As she mounts the conductor’s podium and turns with a bright smile to greet her audience, I see first that Ruth Reinhardt is an angelically pretty blond, with the kind of face that in the old days would have meant she was seldom taken seriously.
But everything about her manner and her expertise express the talent and hard work and tenacity that have created opportunities for her all over the world—and now here in Santa Fe where she is kicking off our series with an all-Mendelssohn concert.
As she turns to face her orchestra, I notice her broad back and long arms encased in a beautifully tailored black jacket with a striped lining that shows, briefly, as she leans forward to cement the players’ attention. Her long-fingered hands, embracing and welcoming them, seem inexpressibly feminine to me, as though she is welcoming the players into her family.

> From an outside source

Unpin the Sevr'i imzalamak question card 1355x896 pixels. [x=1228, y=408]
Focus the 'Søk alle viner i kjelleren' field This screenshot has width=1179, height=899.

Now, as she surges forward, urging them on, I see a strength that reminds me of the Bald Eagle released from captivity here yesterday, taking to the air without a backward glance. The great vigorous swoop of her long arms are like the eagle’s wings. And then, as the climax dies, she becomes almost still, her left hand dropping for a moment by her side with the sudden, unexpected relaxation that makes her surging possible.
But then she is exhorting them again with all the homely gestures—stirring, folding in—that I associate with cooking and thus with a female stereotype: but the music she is producing is not batter for brownies. I need a wider vocabulary.
At one moment, she pinches the fingers of her left hand as though measuring a pinch of salt but this is not stew she’s making.
As the orchestra heats up, it seems to respond to her like a single lover, its attention a powerful energy in itself as she leads them through the melancholy and gloom of Mendelssohn’s Hebrides Overture, Op. 26, called “Fingal’s Cave” after the composer’s visit to Scotland in 1829. There, he saw the ruins of Holyrood chapel where Mary, Queen of Scots, was crowned. She would later lose her head after trying to stake her legitimate claim to the throne of England.
A violin concerto and a symphony by the same composer follows, the last highlighted by the singing of a young soprano whose name doesn’t seem to be listed in the program. She showed me something I found distinctly feminine in her performance: the anguished expression of a musician sunk deep in the terrible tragedy of the purely beautiful. I’ve never seen a male singer allow anguish to occupy his face.
After the performance, accented by the orchestra stamping their feet in acclimation, the singer came down into the audience and talked with two stunned little girls. I imagine what it would have meant to me to see the conductor and the singer when I was seven years old.
So what is the difference between a woman conducting and a man?
It is almost indescribable, but it seems to me to root in a passionate form of energy—the energy we might have read about that allows a woman to lift a truck off her child.
What is new to me is the degree of professionalism, talent and control. As a man in the audience observed after the concert, “Precision and balance,” adding, “They never played better.”
Today, as we vote for Women of Distinction running for political office all over the country we might reasonably feel that no matter the outcome of this particular election, our time has come.